Wednesday, May 7, 2008

5 Tips for Improving Approach Anxiety

Many people suffer from approach anxiety and don't even know what it is. In fact, I struggled with mine for a long time before I had any clue what I was dealing with. Essentially, approach anxiety is a fear of approaching people you do or do not know to start or join a conversation. I read dozens of books trying to understand how I could lessen this fear, but nothing seemed to address and explain the exact fears I had.

Amazingly, it wasn't until I happened upon a group of pick-up artists that I discovered that what I was suffering from was called "approach anxiety" and started to learn what it was and how to deal with it.
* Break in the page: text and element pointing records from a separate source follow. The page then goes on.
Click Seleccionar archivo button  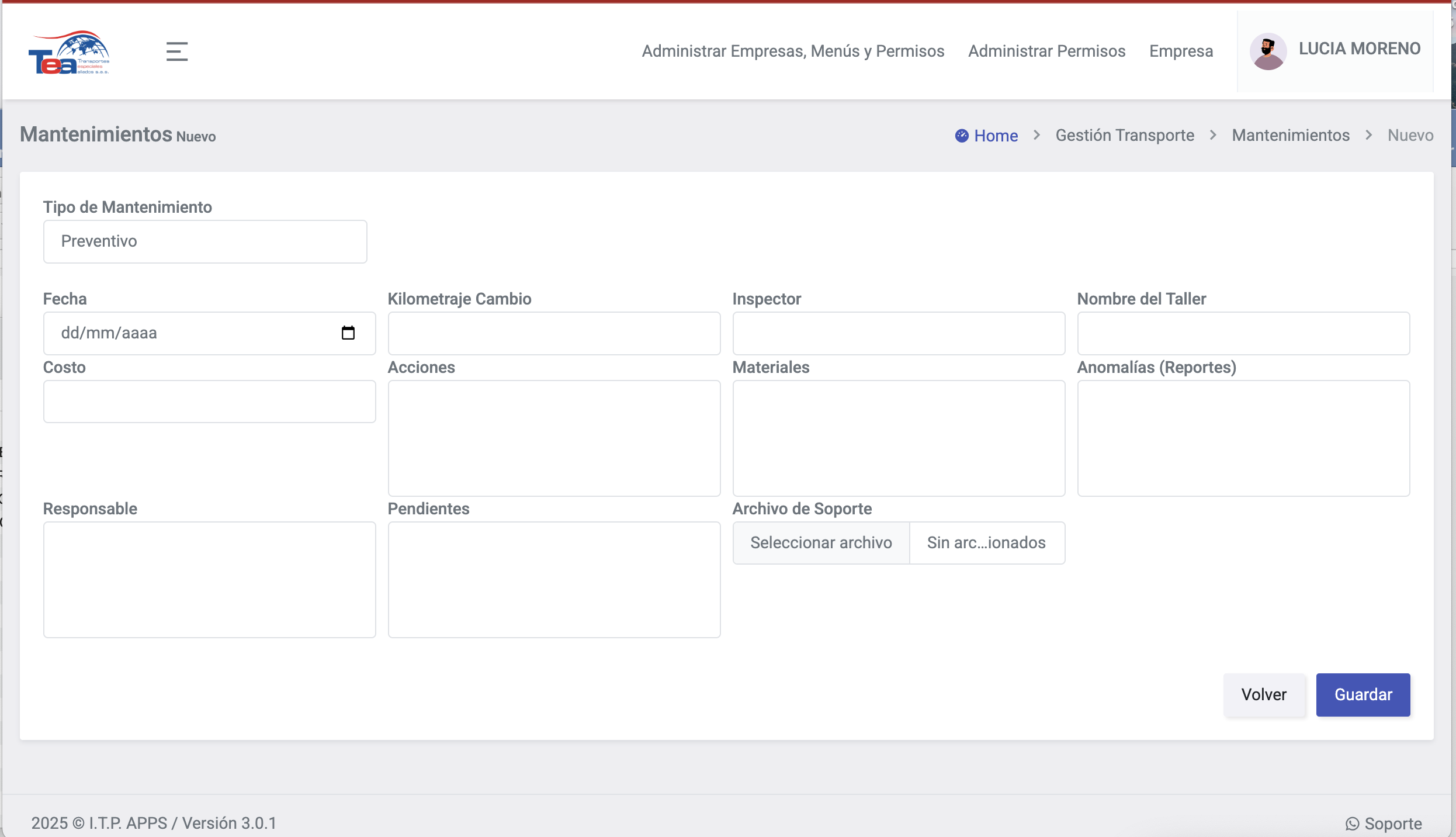tap(821, 542)
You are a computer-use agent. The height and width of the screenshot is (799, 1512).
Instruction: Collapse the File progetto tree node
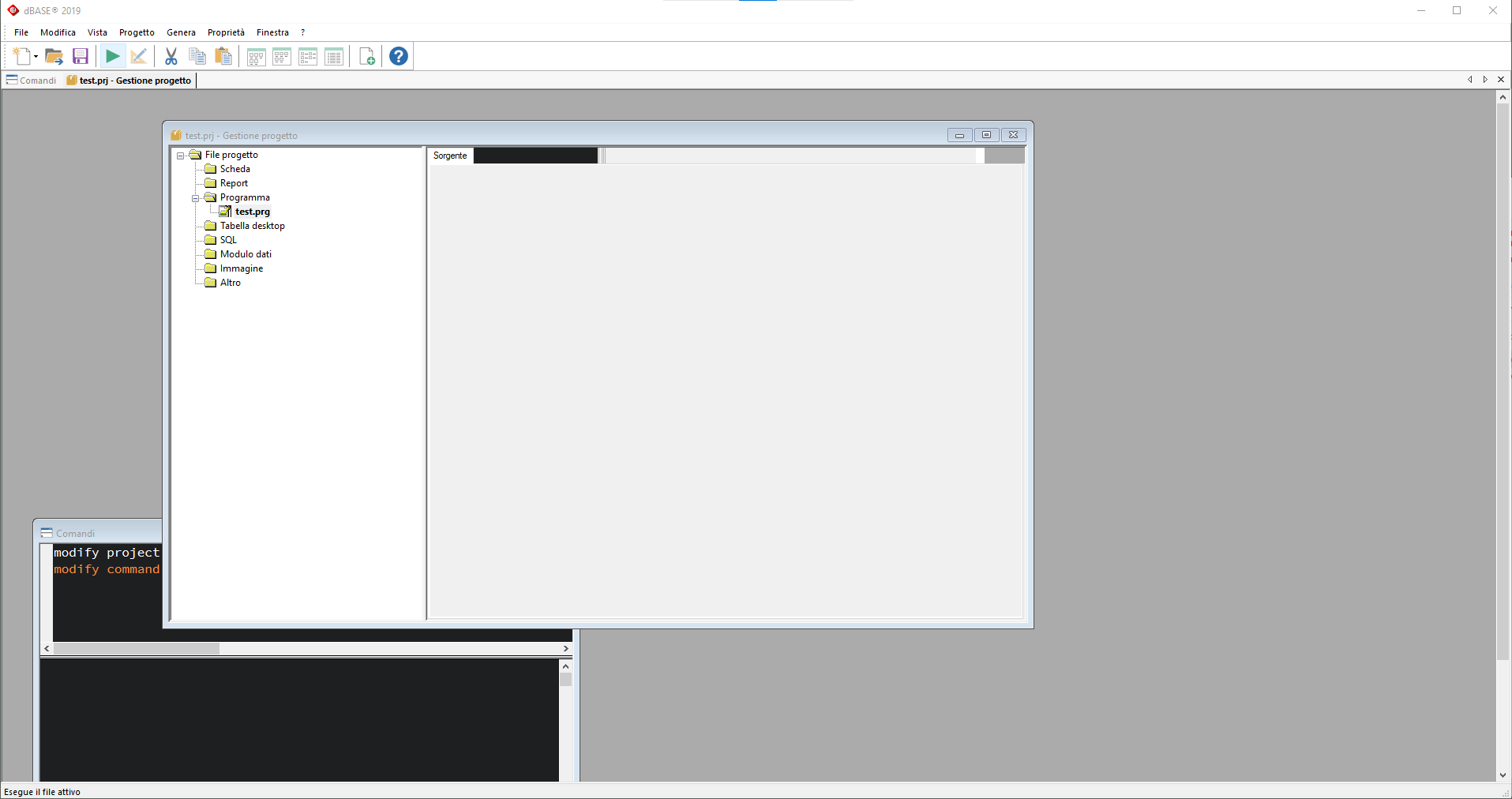coord(181,156)
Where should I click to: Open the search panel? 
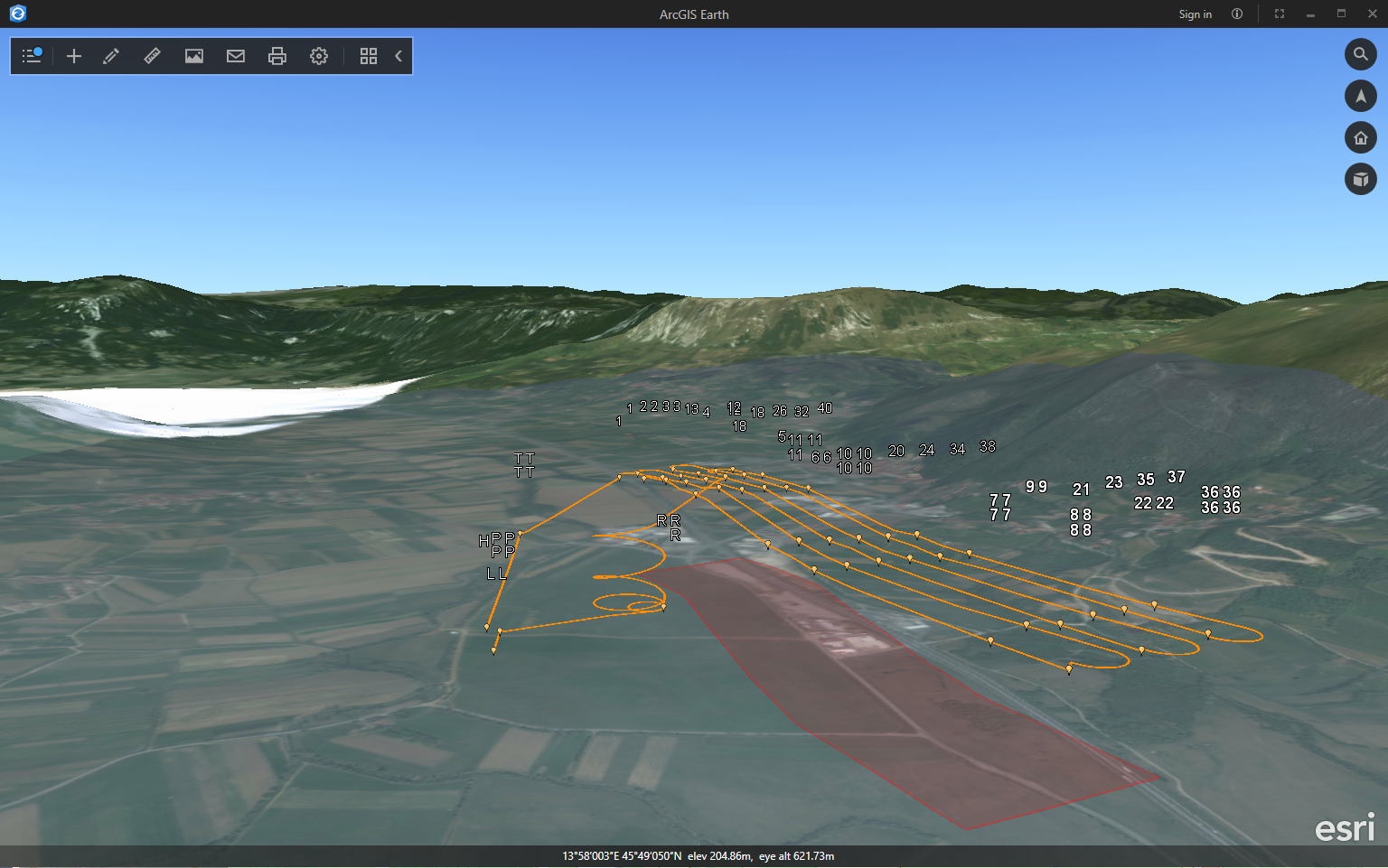[1360, 54]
The techniques I'll present here employ a number of methodologies such as NLP which you will probably want to learn more about before attempting. Also, keep in mind that anything you do to alter the way you think or act can potentially be dangerous so you should always consult a professional counselor, psychologist or psychiatrist before attempting any of the tips I provide. The tips I provide are provided for entertainment purposes only and I will not be held responsible for any damages that may occur should you attempt them with or without the advice of a professional.

The Tips:

  1. Learn to pay attention to your thoughts. In situations where we are uncomfortable, it often difficult to pay attention to or remember what we are thinking. As with most things, practicing this will make it easier. Start by practicing paying attention to your thoughts when you arn't uncomfortable. What is your mind telling you? What do you feel? How are you breathing? Getting in the habit of doing this when you are comfortable will make it more likely that you will think to do so when you arn't comfortable.
  2. Break the pattern immediately before your anxiety begins. Once you are to a point where you are more generally aware of what you are thinking all of the time, you should be able to pay attention to the things you do (your state) right before you begin to experience your approach anxiety. Knowing when you begin to experience your approach anxiety and what you normally do at that time can allow you to break the pattern you normally follow and possibly reduce your anxiety. No matter what you normally do right before you feel the anxiety, force yourself to do something different. For instance, if you normally put your hands in your pocket, clap them together instead. This can work better sometimes if you do something empowering like clapping your hands, thrusting your fists towards the floor, or jump up.
  3. Use NLP Techniques. I won't discuss specific techniques here because I havn't developed any of my own and I believe the authors of the books I learned the techniques from deserve their royalties. I will reccomend a few books at the end of this post which do a very good job of explaining the necessary techniques. It is important to note that none of the NLP techniques that I have found specifically target approach anxiety. Fortunately approach anxiety is essentially a phobia, and there are many approaches to helping phobias. Depending on what your Approach Anxiety (AA) stems from, one technique may work for you better than another. I must say that I definitely wouldn't reccomend passing over NLP. Of all of the tips that I reccomend, NLP offers the opportunity for the fastest change.
  4. Talk to a Therapist. Therapists have of experience dealing with people with phobias and social issues. They can help you to understand the roots of your fears much more quickly than you could on your own.
  5. Talk To People. After all you're trying to get rid of a fear of approaching people. Just say "Hi" to everyone you pass in the store or at work. Do this enough and saying "Hi" will just become natural. After that it may not be that hard to keep saying more.